Eğitimde sürekli söylediğimiz bir şey vardır, o da majinin aslında ritüelistik bir iş değil, nano saniyede gerçekleşen bir sonuç olduğu; bu yüzden öğretilenlerin (ritüelistik majinin, uzun zikirlerin vb.) sadece bir yol olarak görülmesidir. Hedef, anlık olarak maji yapmaktır. Ancak tabiidir ki bu düzeye ulaşmak hayli zordur.

Aslında işin traji-komik yanı bu düzeye zaten varılmış olmasıdır; çünkü gerçeklik herkes tarafından (herkesin beyni tarafından), her an, ama fark etmeden yaratılmaktadır. Zorluğun nedeni bunun bilinçli biçimde yapılamayacağına inanılmasıdır.

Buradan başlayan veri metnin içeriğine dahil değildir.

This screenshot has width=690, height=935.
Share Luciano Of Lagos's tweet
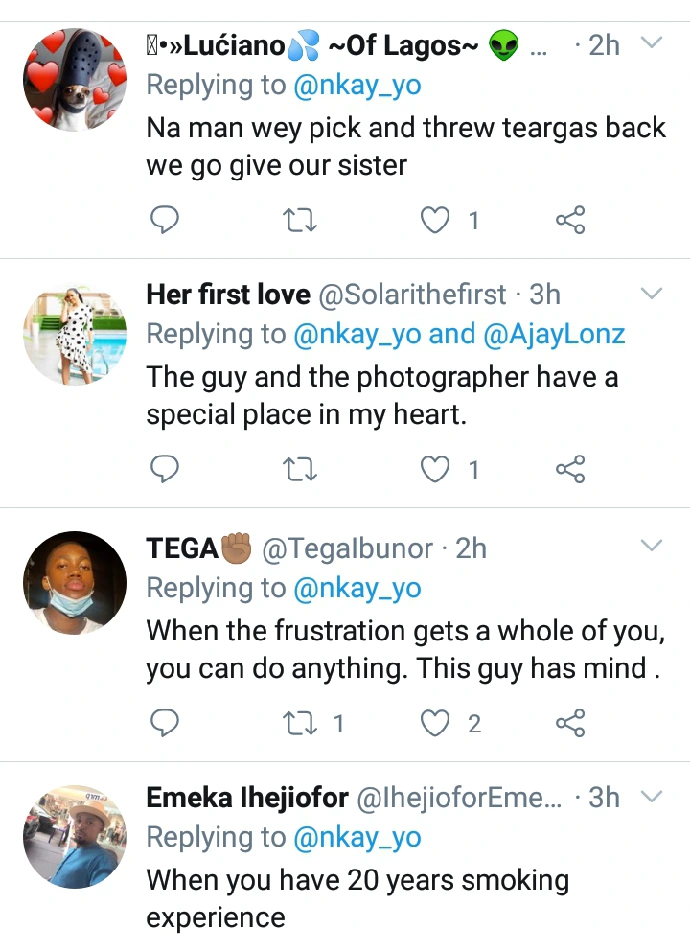pyautogui.click(x=570, y=219)
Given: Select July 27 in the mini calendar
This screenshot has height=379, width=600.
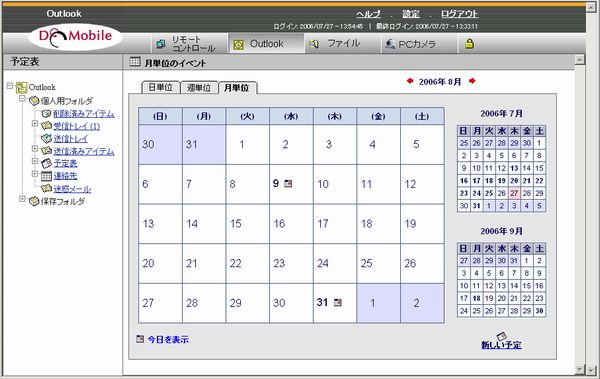Looking at the screenshot, I should click(514, 193).
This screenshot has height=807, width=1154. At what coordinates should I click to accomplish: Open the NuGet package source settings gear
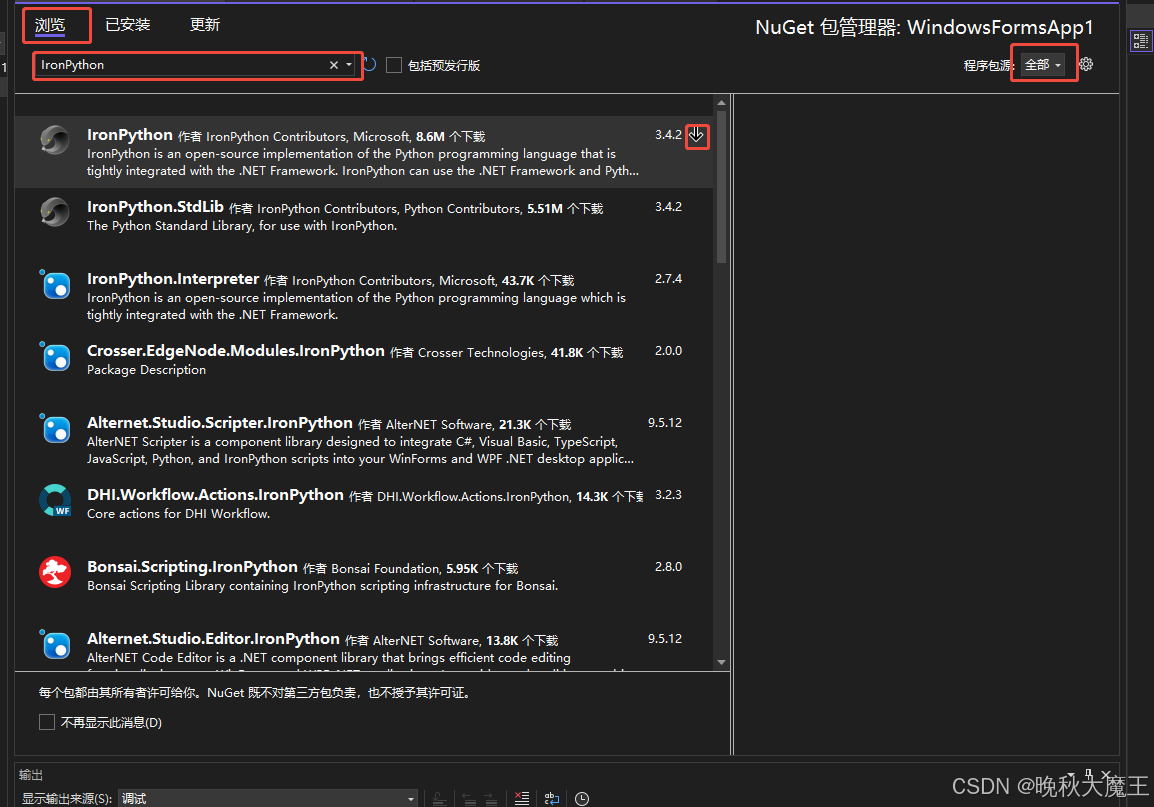click(1086, 63)
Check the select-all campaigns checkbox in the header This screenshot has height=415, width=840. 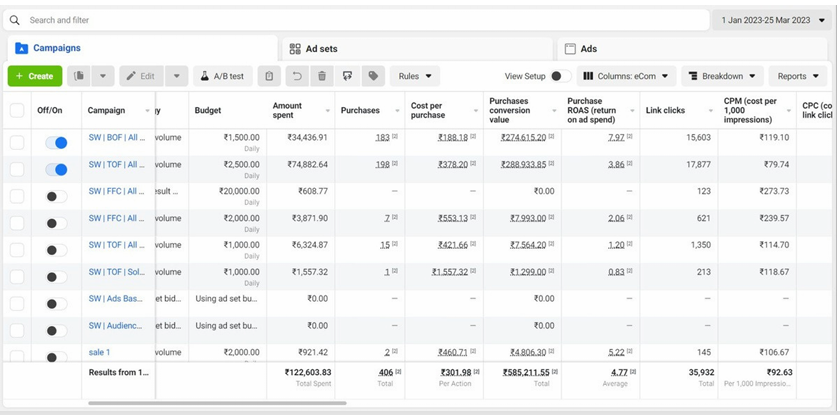pyautogui.click(x=17, y=110)
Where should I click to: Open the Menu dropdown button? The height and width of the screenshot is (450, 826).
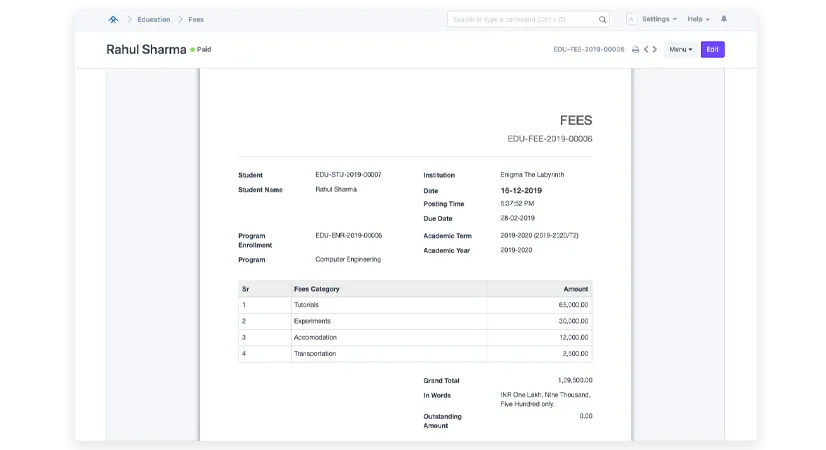(680, 49)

Bazı durumlarda -bu farkında olmadan yapılan- işlemin devresine arzular GİRME FIRSATI BULURLAR, dualar kabul olurlar, düşünceler gerçekleşirler. Bu durumların nedenlerine örnek olarak;

  • dünyanın jeomanyetik durumu,
  • beyin elektriğinizdeki pozitif vibrasyon,
  • beden pozisyonunuz,
  • elektronlarınızın eşleşme durumu1 (fizikçi arkadaşlar hoşgörülü olsunlar, burası okült ortam),
  • frontal lob aktivitesi,
  • serotonin düzeyi vb.
sayılabilir.

Böylece dalga fonksiyonu her zamanki elektriğinizle davranmadığınız, ideal konumu yakaladığınız için, arzularınız yönünde çöker.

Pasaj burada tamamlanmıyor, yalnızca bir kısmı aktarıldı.